Vikram spoke fast, as if afraid she wouldn’t give him time to win her over. “So now I can ghost through any intelligence-service, law-enforcement, or government computer system of consequence. I can read the encrypted internal emails of every warped agent of every gone-to-the-dark-side agency searching for you. It’s all archived, this history of evil scheming. I’d already been phantom reading, which is how I caught sly passing references to Arcadians now and then. I didn’t know what it meant, but it seemed like they must be some kind of secret society. So then what I did is I scanned a humongous amount of text messages of anyone who mentioned Arcadians, searching for other unusual words that maybe were dog whistles, you know, that meant something special to them.

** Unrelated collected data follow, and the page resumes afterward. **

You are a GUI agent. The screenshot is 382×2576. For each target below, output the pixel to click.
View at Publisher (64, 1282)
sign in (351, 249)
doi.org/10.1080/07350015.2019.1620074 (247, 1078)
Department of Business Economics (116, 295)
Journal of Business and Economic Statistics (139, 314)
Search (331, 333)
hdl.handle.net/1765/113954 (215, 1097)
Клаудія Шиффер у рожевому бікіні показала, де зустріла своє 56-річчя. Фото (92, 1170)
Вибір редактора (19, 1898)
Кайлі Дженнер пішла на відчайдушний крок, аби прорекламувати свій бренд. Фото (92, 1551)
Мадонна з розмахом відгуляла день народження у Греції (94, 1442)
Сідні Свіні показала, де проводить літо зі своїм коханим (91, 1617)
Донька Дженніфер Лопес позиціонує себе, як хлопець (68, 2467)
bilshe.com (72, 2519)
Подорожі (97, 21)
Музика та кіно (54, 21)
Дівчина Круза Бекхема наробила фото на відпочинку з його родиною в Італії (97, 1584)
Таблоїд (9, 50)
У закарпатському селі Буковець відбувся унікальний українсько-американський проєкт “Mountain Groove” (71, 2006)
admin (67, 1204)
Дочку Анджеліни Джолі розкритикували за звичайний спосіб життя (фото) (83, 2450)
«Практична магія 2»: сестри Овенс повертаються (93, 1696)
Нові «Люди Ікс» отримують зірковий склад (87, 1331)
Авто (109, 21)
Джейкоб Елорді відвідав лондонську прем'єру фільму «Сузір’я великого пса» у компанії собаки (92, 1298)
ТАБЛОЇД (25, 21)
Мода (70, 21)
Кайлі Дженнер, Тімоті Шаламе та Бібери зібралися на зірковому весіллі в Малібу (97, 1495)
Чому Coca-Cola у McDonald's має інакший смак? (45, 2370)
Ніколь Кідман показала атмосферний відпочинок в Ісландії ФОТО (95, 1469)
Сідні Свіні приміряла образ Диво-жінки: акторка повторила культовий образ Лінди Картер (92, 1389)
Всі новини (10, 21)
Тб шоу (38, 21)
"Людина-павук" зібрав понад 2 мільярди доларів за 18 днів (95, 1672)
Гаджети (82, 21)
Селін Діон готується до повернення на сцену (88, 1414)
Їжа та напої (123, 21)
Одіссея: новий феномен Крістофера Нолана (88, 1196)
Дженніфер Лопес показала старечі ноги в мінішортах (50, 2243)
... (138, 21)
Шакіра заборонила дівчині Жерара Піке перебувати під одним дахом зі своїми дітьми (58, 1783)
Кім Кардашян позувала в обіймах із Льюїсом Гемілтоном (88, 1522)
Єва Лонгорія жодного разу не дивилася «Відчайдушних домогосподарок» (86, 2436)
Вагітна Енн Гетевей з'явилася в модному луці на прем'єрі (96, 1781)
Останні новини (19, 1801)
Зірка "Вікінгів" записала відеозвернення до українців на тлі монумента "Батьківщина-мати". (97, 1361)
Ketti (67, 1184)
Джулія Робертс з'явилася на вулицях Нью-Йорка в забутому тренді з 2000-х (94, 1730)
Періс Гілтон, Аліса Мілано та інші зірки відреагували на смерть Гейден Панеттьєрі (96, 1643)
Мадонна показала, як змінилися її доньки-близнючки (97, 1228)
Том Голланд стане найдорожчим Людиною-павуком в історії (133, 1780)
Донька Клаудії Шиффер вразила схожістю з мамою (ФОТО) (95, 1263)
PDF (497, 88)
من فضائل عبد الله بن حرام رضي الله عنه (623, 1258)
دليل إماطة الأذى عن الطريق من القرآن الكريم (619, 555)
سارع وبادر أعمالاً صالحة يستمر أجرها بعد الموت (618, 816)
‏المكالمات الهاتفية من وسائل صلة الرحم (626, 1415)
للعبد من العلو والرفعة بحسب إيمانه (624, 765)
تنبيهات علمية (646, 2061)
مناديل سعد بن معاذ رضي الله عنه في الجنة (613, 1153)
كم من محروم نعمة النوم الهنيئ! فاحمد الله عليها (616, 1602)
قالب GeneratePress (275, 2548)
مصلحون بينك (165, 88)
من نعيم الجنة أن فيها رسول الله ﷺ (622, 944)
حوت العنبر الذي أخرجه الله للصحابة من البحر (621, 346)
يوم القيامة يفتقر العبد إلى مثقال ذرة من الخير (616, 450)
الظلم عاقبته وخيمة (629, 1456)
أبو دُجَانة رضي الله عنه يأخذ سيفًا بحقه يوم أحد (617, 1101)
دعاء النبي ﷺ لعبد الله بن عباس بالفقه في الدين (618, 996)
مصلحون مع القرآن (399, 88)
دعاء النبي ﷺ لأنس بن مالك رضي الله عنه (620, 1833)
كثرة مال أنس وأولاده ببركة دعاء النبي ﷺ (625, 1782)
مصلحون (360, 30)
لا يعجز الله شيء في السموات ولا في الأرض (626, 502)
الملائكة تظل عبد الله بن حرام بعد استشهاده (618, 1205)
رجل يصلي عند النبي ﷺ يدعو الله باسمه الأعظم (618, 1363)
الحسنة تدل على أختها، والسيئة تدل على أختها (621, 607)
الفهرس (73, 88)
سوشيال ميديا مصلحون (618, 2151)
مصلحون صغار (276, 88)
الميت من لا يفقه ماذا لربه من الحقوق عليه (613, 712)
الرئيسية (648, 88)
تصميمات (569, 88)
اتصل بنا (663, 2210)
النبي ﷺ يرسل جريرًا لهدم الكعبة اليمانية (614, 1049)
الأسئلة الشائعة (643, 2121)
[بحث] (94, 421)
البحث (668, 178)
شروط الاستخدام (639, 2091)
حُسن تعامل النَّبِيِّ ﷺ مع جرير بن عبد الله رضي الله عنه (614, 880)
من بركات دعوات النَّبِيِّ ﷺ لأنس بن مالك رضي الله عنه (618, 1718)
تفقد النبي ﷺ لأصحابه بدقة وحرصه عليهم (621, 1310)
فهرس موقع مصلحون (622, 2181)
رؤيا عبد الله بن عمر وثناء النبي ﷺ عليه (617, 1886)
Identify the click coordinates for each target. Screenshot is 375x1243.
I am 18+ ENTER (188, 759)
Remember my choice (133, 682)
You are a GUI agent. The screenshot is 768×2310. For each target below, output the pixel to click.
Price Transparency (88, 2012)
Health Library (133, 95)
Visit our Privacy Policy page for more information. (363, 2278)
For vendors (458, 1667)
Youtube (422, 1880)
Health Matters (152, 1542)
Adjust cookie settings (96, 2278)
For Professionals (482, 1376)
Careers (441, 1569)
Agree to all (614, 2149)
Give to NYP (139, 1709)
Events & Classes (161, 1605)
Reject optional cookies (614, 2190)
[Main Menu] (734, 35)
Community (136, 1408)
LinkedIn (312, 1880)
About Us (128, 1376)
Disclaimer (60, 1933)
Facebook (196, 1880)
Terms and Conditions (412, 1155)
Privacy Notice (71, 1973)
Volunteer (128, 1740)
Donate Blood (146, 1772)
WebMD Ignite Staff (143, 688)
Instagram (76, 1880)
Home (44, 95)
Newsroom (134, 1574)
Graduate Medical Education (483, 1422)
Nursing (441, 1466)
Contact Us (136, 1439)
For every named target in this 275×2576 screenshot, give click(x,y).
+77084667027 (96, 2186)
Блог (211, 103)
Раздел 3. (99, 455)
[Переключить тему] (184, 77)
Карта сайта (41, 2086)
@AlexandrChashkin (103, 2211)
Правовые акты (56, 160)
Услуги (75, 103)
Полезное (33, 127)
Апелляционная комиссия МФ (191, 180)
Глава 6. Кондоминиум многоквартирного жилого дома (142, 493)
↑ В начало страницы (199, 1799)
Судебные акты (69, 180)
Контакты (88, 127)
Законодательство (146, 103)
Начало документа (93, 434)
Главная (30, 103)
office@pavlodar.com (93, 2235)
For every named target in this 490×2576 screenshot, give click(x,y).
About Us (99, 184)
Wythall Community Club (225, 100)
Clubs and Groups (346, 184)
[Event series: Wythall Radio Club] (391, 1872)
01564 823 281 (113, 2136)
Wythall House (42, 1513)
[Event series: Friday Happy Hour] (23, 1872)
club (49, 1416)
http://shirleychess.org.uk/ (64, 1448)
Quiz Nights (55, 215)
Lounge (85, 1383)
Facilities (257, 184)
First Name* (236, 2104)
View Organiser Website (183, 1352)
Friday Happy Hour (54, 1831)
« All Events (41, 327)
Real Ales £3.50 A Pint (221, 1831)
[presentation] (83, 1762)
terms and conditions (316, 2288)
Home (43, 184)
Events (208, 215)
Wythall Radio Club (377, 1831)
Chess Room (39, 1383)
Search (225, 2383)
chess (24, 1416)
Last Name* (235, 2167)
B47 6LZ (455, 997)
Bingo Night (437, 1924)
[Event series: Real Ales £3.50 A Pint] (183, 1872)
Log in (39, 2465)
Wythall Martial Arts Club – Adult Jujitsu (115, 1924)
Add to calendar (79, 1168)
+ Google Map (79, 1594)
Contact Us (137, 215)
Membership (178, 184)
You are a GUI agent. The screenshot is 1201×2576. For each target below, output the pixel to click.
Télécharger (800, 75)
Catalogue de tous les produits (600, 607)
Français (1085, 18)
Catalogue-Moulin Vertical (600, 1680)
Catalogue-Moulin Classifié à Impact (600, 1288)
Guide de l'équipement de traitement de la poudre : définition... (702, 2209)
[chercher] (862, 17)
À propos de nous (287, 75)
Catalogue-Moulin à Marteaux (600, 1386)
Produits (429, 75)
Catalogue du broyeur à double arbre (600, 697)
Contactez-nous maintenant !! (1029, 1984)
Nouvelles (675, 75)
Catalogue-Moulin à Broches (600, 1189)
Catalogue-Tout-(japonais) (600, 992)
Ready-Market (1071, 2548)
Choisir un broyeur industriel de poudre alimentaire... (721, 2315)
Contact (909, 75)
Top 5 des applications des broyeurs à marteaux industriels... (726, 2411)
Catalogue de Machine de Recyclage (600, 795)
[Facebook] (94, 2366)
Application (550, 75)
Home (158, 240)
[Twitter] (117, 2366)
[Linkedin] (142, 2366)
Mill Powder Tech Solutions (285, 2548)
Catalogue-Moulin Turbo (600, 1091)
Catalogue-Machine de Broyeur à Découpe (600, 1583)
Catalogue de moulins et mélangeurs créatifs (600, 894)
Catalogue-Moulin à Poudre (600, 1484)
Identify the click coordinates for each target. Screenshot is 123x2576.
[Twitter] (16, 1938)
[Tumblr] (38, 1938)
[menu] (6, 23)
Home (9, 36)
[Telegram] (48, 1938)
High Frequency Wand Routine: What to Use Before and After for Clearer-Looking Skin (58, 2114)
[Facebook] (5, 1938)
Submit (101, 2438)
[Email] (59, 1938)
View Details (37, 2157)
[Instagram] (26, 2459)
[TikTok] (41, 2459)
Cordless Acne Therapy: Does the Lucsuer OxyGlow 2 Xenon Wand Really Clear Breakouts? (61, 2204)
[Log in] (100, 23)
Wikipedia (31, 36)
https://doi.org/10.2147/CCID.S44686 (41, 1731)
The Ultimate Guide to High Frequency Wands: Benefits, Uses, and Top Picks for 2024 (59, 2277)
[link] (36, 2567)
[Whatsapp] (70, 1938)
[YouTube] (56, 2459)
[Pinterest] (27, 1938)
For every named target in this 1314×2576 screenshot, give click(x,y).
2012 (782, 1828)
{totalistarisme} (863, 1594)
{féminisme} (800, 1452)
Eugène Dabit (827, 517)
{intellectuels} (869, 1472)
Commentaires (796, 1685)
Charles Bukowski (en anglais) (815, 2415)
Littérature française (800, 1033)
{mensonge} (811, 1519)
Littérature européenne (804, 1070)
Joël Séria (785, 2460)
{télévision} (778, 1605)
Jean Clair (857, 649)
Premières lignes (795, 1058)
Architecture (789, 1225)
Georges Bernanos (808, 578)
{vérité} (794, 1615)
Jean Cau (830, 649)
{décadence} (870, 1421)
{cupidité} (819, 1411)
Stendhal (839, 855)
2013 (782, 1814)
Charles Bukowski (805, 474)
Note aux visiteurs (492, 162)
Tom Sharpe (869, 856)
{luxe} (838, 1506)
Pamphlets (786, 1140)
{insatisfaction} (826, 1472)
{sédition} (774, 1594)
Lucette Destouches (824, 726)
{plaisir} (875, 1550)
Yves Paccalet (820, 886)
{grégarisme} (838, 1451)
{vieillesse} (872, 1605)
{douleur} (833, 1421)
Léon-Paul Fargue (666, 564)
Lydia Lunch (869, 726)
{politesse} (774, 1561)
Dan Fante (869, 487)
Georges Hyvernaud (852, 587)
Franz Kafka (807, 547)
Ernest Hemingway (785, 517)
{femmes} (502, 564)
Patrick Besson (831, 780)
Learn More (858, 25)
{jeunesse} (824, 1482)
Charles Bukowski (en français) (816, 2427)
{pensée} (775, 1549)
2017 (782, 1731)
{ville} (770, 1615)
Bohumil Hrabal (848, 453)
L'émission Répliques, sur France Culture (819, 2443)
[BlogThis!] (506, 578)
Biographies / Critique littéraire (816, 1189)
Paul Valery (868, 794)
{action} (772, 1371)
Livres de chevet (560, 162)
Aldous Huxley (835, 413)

And I found terms they shared like ‘adjusted people’ and ‘brain-screwed’ and something called the ‘Hamlet list,’ though I haven’t been able to figure out what any of it means. I also kept seeing these weird references to a central committee, regional commanders, cell leaders, as if they’re some crazy nest of total revolutionaries. And then what I did is I developed this algorithm, an app to scan all archived messages by the tens of thousands per hour and identify as many people as possible who are using these terms.”

When Vikram ran out of breath, Jane took a moment to find her voice. “You … you’ve got names?”

“Lots of names.”

“How many? A hundred? Two hundred?”

“More than three thousand eight hundred.”

“Holy shit.”

“Some of them are real pooh-bahs, top of the food chain in government, industry, the media.”

Jane had killed several Arcadians who had given her no choice but to cut them down, and she had identified others, perhaps a score of them, maybe two score. “I’ve been collecting evidence, but … but you put together a whole damn membership directory.”

“I’m sure it’s nowhere near complete, but it will be in a few days. What exactly are they up to? Why do all these people want you dead? Did they kill Nick? Why did they kill him?”

Hope thrilled through her, a positive expectation more intense than anything she had felt in weeks. A prickling sensation traced the ladder of her spine, and her heart beat faster, and something akin to joy induced a deep pleasurable shudder. “Vikram, you’re a genius.”

“Yes, I know. But you’re a genius, too. I’ve reviewed your Bureau file. Your IQ is one-sixty-five.”

“I couldn’t have done what you’ve done,” she said.

“Well, I can’t do the things you do. You’re right—I would be a danger to myself with a gun.”

“I’m sorry I called you a bunny rabbit.”

He shrugged. “There’s some truth in the description. Though I would die for you.”

“Don’t say that. Don’t even think it.”

“Well, but I would.” He looked away from her, gazed into the cloistered realm of the aged industrial district, where the shadows seemed sentient and sinister, where the inadequate lights distorted and concealed more than they revealed. In a voice softened by the particular modesty that is a sensitive shrinking from any indelicate subject, he said, “I’ve admired you for a long time. I won’t call it more than admiration. It can’t lead to anything more. I understand that. I don’t mean to embarrass you, and you must not respond, there is no possible response, but I just needed to say it.”

She reached out and took his hand and brought it to her lips and kissed it once.

Having difficulty swallowing, her chest tight with emotion, she switched on the headlights, pulled away from the curb, and returned to the interstate.